Recognizing Ornaments in Vocal Indian Art Music with Active Annotation
This addresses a key bottleneck in music information retrieval for applications like pedagogy and genre classification, though it is incremental as it builds on existing methods with new data and annotations.
The paper tackled the problem of recognizing vocal ornaments in Indian classical music by introducing the Rāga Ornamentation Detection (ROD) dataset and a deep time-series model, achieving superior performance over a baseline CRNN.

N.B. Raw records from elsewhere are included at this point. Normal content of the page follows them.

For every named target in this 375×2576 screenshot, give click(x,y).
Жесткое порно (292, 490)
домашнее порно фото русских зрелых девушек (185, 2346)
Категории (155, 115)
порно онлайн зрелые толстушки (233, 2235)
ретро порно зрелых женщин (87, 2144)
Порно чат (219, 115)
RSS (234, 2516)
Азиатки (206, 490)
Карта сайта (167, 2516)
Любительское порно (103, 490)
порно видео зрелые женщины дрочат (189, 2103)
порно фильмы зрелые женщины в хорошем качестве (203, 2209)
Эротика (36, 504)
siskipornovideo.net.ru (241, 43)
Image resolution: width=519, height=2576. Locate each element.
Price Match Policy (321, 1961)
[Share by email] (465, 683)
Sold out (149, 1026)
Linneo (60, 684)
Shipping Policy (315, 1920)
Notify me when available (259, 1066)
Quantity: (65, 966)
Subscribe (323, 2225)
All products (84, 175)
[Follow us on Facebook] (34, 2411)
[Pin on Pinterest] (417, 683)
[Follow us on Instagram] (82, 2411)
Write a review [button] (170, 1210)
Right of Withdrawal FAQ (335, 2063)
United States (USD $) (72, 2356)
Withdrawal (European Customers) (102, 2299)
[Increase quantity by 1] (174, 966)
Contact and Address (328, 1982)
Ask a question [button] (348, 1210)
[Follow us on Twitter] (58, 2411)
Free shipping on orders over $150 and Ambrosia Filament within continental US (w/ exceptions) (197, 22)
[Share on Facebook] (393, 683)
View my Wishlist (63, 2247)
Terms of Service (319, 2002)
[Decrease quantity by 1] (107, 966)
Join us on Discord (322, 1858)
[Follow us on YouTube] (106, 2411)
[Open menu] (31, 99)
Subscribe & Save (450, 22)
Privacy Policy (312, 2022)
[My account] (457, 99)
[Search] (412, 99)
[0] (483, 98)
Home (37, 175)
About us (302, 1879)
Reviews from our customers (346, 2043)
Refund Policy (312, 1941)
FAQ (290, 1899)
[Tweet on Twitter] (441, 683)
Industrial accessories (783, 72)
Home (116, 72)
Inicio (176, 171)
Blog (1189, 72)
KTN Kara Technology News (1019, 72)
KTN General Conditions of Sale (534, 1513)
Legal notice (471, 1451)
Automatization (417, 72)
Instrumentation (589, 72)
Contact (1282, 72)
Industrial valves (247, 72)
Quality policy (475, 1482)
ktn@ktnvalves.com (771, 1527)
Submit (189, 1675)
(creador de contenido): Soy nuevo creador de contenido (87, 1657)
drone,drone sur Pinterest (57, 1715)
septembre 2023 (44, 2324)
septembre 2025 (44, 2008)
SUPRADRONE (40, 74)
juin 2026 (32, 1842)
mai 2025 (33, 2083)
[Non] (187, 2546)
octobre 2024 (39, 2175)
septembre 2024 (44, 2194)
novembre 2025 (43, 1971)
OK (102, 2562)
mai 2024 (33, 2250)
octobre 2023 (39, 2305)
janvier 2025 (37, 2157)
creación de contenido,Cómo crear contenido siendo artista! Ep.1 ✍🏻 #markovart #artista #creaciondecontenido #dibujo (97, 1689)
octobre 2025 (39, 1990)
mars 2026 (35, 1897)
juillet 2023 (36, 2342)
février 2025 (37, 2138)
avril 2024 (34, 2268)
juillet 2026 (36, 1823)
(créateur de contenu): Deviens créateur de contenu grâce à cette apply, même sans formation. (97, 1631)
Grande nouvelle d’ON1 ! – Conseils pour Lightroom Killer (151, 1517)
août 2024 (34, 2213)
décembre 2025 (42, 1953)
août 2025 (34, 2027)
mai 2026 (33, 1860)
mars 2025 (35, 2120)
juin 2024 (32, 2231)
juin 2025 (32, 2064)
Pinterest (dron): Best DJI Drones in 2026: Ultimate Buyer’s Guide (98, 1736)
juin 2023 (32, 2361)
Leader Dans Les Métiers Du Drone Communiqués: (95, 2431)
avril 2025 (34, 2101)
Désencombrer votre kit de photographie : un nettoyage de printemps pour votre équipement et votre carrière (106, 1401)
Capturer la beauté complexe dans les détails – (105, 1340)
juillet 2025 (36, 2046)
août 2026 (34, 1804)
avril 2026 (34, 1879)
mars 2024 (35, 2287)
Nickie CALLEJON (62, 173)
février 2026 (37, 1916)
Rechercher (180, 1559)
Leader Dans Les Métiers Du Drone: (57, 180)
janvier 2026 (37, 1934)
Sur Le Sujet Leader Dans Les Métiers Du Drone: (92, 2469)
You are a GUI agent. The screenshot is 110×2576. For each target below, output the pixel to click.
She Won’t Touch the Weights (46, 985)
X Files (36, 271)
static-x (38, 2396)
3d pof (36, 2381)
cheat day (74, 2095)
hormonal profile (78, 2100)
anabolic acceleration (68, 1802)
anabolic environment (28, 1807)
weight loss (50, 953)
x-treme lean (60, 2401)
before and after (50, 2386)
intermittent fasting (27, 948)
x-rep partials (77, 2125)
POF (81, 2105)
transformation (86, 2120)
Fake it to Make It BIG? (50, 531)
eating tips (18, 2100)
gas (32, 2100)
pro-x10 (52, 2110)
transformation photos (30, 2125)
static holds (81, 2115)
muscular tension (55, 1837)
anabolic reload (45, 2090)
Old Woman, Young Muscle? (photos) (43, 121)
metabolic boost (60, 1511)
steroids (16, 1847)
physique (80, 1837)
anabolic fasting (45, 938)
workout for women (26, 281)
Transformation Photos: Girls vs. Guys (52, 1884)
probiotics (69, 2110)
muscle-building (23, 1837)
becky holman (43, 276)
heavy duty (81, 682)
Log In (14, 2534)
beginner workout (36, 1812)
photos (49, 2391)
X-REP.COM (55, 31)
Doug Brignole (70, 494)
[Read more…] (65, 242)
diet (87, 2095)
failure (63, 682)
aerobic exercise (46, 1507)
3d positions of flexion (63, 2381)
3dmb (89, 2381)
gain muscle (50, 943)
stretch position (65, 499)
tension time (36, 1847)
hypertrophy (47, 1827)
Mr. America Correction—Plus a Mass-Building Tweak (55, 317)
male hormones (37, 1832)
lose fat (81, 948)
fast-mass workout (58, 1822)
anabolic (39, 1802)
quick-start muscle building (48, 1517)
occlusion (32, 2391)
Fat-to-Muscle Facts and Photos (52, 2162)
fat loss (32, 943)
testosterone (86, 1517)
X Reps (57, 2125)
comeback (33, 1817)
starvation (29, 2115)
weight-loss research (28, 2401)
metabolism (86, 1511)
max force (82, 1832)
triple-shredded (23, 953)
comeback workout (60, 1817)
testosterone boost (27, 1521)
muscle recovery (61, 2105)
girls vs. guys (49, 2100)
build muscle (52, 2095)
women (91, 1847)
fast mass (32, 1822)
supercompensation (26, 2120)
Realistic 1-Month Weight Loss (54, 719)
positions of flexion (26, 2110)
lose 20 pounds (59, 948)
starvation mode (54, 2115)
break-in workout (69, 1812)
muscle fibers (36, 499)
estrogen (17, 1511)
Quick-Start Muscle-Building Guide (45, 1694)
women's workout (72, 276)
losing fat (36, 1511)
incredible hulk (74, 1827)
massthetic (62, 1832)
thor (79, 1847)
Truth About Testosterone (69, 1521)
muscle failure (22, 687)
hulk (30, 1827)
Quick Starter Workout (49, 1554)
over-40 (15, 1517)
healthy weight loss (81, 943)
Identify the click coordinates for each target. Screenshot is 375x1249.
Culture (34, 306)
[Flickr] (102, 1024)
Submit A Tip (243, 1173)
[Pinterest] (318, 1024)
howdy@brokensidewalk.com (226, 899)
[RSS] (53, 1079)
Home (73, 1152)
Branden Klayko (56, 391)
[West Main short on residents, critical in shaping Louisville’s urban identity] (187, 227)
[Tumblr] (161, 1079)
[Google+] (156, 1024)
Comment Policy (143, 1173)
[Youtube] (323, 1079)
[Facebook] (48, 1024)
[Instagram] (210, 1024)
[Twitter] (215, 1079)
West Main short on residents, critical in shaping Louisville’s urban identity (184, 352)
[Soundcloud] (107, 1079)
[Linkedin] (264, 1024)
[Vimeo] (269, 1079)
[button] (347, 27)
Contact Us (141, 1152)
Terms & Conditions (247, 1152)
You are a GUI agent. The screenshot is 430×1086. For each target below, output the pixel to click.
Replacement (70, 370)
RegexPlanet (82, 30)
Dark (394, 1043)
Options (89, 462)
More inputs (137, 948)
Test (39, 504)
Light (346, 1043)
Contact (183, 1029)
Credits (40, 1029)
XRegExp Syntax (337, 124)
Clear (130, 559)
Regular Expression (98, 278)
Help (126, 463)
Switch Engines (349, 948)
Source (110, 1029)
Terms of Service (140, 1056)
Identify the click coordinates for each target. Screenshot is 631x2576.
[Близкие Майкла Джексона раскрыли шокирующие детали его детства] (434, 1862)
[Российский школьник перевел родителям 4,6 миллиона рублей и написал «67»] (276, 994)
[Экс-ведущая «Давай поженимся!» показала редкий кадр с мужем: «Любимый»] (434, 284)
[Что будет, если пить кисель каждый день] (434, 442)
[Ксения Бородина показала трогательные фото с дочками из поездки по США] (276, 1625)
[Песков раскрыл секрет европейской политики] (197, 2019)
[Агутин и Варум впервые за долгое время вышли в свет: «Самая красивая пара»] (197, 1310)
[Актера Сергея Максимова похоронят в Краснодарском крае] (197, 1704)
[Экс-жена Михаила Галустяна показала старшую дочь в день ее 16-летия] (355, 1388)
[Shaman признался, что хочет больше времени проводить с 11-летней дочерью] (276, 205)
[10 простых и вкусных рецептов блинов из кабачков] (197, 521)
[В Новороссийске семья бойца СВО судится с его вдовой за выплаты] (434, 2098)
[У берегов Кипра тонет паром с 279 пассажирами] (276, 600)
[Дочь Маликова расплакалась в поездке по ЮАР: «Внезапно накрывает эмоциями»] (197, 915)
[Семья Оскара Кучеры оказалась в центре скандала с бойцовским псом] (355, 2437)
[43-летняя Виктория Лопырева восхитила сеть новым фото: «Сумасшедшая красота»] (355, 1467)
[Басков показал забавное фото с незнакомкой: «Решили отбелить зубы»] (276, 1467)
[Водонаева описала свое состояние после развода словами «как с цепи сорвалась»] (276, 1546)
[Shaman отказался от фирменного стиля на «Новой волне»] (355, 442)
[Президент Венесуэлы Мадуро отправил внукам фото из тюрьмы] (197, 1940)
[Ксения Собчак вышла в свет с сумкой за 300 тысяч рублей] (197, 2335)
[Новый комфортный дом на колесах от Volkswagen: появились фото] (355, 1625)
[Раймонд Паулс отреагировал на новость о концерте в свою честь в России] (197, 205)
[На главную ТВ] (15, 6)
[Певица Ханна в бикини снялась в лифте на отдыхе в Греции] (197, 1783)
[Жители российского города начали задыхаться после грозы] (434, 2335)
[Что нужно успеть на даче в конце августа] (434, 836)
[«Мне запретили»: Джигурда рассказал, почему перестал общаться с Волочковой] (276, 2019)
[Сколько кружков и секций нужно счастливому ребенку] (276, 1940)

Ornamentations, embellishments, or microtonal inflections are essential to melodic expression across many musical traditions, adding depth, nuance, and emotional impact to performances. Recognizing ornamentations in singing voices is key to MIR, with potential applications in music pedagogy, singer identification, genre classification, and controlled singing voice generation. However, the lack of annotated datasets and specialized modeling approaches remains a major obstacle for progress in this research area. In this work, we introduce Rāga Ornamentation Detection (ROD), a novel dataset comprising Indian classical music recordings curated by expert musicians. The dataset is annotated using a custom Human-in-the-Loop tool for six vocal ornaments marked as event-based labels. Using this dataset, we develop an ornamentation detection model based on deep time-series analysis, preserving ornament boundaries during the chunking of long audio recordings. We conduct experiments using different train-test configurations within the ROD dataset and also evaluate our approach on a separate, manually annotated dataset of Indian classical concert recordings. Our experimental results support the superior performance of our proposed approach over the baseline CRNN.